Dogma

Angelina Jolie once said it was her son Maddox who adopted her, and not the other way around. She said his three-month-old smile gave her a confidence she had never known.

“I held him for the longest time, and finally he woke up and stared at me, and we stared at each other, and I was crying and he smiled and I felt… my discomfort with children is because I assume I can’t make them happy, because I’ve been accused of being dark I wasn’t sure I’d be a great, loving, perfect mom even though I wanted to be so bad. Could I make someone comfortable and happy? But he smiled and we hung out for a few hours, and I could make him happy, and we felt like a family.”

That was from a 2005 Vanity Fair interview to promote Mr. and Mrs. Smith. I thought of it a year later, at the Humane Association, when a scruffy mutt nuzzled his way onto my lap with such boundless affection that I felt confident in my ability to be his mom. “I want him,” I told my husband.

I was 22 and married to a man who I disliked far more than I loved. We bought a house the week before our wedding and adopted Grizzly the month after.

Grizzly was like my ex: high-strung, mildly racist, obnoxiously whiny. He was also like me. His hair shed everywhere and he shared my four-second attention span. He had my brown complexion and my ex’s dark eyes. If he was upset, he could cry for hours, wallowing and pining in a fitting soundtrack to his parent’s relationship. I was too young for marriage, and my ex was overbearing and insecure. We were toxic.
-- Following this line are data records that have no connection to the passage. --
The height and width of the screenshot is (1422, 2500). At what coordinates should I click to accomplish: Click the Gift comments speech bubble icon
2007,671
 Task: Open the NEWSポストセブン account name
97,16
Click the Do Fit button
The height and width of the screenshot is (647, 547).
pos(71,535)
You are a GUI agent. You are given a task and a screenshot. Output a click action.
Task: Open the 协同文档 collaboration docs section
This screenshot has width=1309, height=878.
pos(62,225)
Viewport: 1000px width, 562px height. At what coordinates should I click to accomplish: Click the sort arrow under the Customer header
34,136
When we divorced a year and a half later, I found myself loving my single life. I would drop Grizz with my parents for entire weekends. During the week, I’d come home from work, let him outside to go to the bathroom, and then run back off to do whatever my heart fancied. We went on fewer walks. I stopped taking him to the Bark Park. I was selfish with my time.

Grizzly knew how to tell time. A girlfriend moved in with me shortly after the divorce and marveled at how excited he’d become in the 10-15 minutes before I would walk through the door. When I arrived, he’d wrap his paws around my shoulders, standing up on his hind two legs to hug me. His body was so long and lanky–he had the Robert DeNiro moles of a German Shepard, but the distinct build of a greyhound–that I can still picture the way he hovered over the kitchen counter to steal food.

He delighted in car rides to my parent’s house, where they spoiled him like the first grandchild he was. He once jumped out of the window as we pulled up to the Bark Park, and I cried in fear as he shrugged it off and hopped back in. He was so hyper and anxious, a vet prescribed doggy Valium that sat in my car for months before I tossed it out. When we went for walks, neighbors would always ask, “Who’s walking who?”

I was young and self-centered, and he deserved better. Big A deserved better, too. I was 26 when she was born, and when I die, I know I’ll have to atone for how awful I was during her first few years.

I derided her for being a terror at bedtime, even submitting her photo for the G-rated version of Go the F to Sleep, but it was me who made the process a nightmare, yelling and screaming and playing Candy Crush on my cell phone as she reached for a tighter hug.

I felt I had something more to do, some place better to be. I didn’t know how to hold the life I had created and bask in her sacred love. In my ugliest moments, I wondered if Mr. D’s father could see me from the heavens, and if he, too, winced at my shitty, selfish entitlement.

Mr. D never called me out for being awful, but there were times when I saw myself in his eyes, and worse still, in my own. It was somewhere after Little A’s birth, after the pothead in me returned, that I found myself appreciating the precious intimacy of those last few hours of daytime consciousness.

It’s been nearly two years since Grizzly passed away, and my parenting of him is one of my great regrets. “Did I give him a good life?” I ask Mr. D, who always answers, “He was a happy dog and knew how much you loved him.”

Did he? My new obsession is with the cat. Mr. Fayz (pronounced Faze) is social and constantly intrigued by gravity… or he’s just an asshole who loves watching half-filled glasses of water spill to the ground. He has unbridled energy and a near sadistic playfulness that cause the A’s to live in constant fear of his scratches.

He needs a brother, I keep telling Mr. D. “Just a companion.” He’s too much of an extrovert to spend so much of the day alone, I say. We could never treat a dog the way we treat him. We’re too mired in the everyday hustle to give him more of our time, so why not give him a better life?

“Well, would it really be better?” Mr. D asks. “What if a new cat completely shifts the dynamic or changes his personality?”

And then I start to wonder, is this even about the cat? Is his life a metaphor for my own? Should our family be frolicking on a beach in Hawaii right now? Could our love survive it? If Time is all we have, are we spending it wisely?